The first Iconoscope tubes that Zworykin developed for RCA were about 1000 times more sensitive than the Farnsworth Image dissector which had no storage capacity,  the Iconoscope tubes used the "gathering effect" to collect electrons coming from the photo cathode to the mica target. But only 5-10% effectivity was reached, another disadvantage of the Iconoscope tube was shadow forming, due to the irregular form of the electron cloud in front of the target. This could be seen as dark spots on the receiving image on the upper left and bottom left of the picture.
              The successor of the Iconoscope was the Super Emitron, patented in May 1934 by Hans G. Lubszinski and Sydney Rodda of EMI  England, the patent later went to RCA due to an earlier conception date. The image of the Super Emitron was not formed by the photo-emission to the target plate itself, but by photo-electrons which came free by the illumination of a Photo Cathode in front of the target. This tube was much more efficient than the standard Iconoscope tube. Even more progress was made with the Riesel-Iconoscope. In the Riesel tube there was a second photo sensitive Cathode in the form of a ring nearby the target. From this Cathode a constant flow of slow electrons was dripping to the target. (rieseln = dripping) This became a new shadow compensation to overcome the the old problem. The Riesel Iconoscope  tube was only used on the mainland of Europe and had a 10 times higher sensitivity than the regular Iconoscope tube.

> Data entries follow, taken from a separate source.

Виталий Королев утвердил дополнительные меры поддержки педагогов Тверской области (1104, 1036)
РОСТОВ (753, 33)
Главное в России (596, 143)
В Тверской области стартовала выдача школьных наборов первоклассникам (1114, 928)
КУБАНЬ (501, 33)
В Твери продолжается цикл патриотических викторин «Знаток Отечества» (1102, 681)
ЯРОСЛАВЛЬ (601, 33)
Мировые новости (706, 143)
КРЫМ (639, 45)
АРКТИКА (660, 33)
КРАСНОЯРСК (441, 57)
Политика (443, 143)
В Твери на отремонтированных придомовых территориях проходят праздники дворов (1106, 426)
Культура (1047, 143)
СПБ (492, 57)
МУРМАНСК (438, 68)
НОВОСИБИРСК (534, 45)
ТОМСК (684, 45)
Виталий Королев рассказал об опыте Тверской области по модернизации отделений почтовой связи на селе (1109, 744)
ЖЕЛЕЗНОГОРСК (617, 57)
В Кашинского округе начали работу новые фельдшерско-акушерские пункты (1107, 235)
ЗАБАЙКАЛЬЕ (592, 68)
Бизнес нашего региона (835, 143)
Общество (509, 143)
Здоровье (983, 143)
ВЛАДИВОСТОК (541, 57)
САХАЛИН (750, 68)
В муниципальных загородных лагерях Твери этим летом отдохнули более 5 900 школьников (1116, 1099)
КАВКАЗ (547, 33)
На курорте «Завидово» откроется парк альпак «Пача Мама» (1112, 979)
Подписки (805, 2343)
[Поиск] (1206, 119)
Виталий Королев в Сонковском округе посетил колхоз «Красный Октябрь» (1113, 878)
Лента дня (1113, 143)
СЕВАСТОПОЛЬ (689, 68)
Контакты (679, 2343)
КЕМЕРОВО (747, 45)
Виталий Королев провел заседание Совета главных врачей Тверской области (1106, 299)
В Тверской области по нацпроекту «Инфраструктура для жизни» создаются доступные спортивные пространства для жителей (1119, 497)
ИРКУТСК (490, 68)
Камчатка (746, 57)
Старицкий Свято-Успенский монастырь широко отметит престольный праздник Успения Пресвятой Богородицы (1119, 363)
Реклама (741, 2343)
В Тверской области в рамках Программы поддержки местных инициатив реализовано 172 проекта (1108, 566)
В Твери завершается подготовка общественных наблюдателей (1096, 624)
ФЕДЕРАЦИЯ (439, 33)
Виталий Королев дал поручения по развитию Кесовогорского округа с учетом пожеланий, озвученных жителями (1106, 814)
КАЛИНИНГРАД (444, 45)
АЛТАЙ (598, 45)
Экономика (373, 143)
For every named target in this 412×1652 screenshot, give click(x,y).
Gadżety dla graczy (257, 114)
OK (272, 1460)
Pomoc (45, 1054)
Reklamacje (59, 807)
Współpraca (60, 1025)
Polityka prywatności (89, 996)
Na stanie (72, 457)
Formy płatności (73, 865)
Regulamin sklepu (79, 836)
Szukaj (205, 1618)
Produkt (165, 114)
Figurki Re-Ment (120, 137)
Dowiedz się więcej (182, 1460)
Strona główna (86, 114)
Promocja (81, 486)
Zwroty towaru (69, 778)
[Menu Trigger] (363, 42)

             Harley Ambrose Iams and Alberts Rose (RCA) developed in 1938 the Orthicon tube, although it was theoretical a simpler design than the Iconoscope, building this tube was much more difficult. This Orthicon tube was used for the first NBC/RCA TV broadcasting in NewYork June 1940. It took another five years to build a new and better one, the Image Orthicon. It used the Electron Multiplier section like the Image Dissector tube which was developed by Philo Tayler Farnsworth. Development of the first 3" Image orthicon started in 1944 with the LM5 for the use in guided missiles followed by the smaller MIMO (miniature image orthicon). This was a great advance for the postwar TV industry, RCA presented the fist public demonstration Oct 25 1945, the production was extended for a short time with the building of the huge 4,5" Image orthicon which was even more sensitive but much larger than the former ones and also more expensive. Image Orthicons were valued and insured for 500-1000 pound at the BBC in 1950, in those days a lot of money ! To overcome this, the Vidicon tube was eventually developed in 1950, there was no need to be superior to the Image orthicon, but to produce camera tubes in a more economic way. Vidicon tubes were used until 1970 when the first solid state CCD camera came on the market. Even today the Vidicon and Vidicon-like tubes are still used in the industrial, medical and military environment.
                                                         
                                                                 Zworykin 1949
                                                                 With an 5826 tube.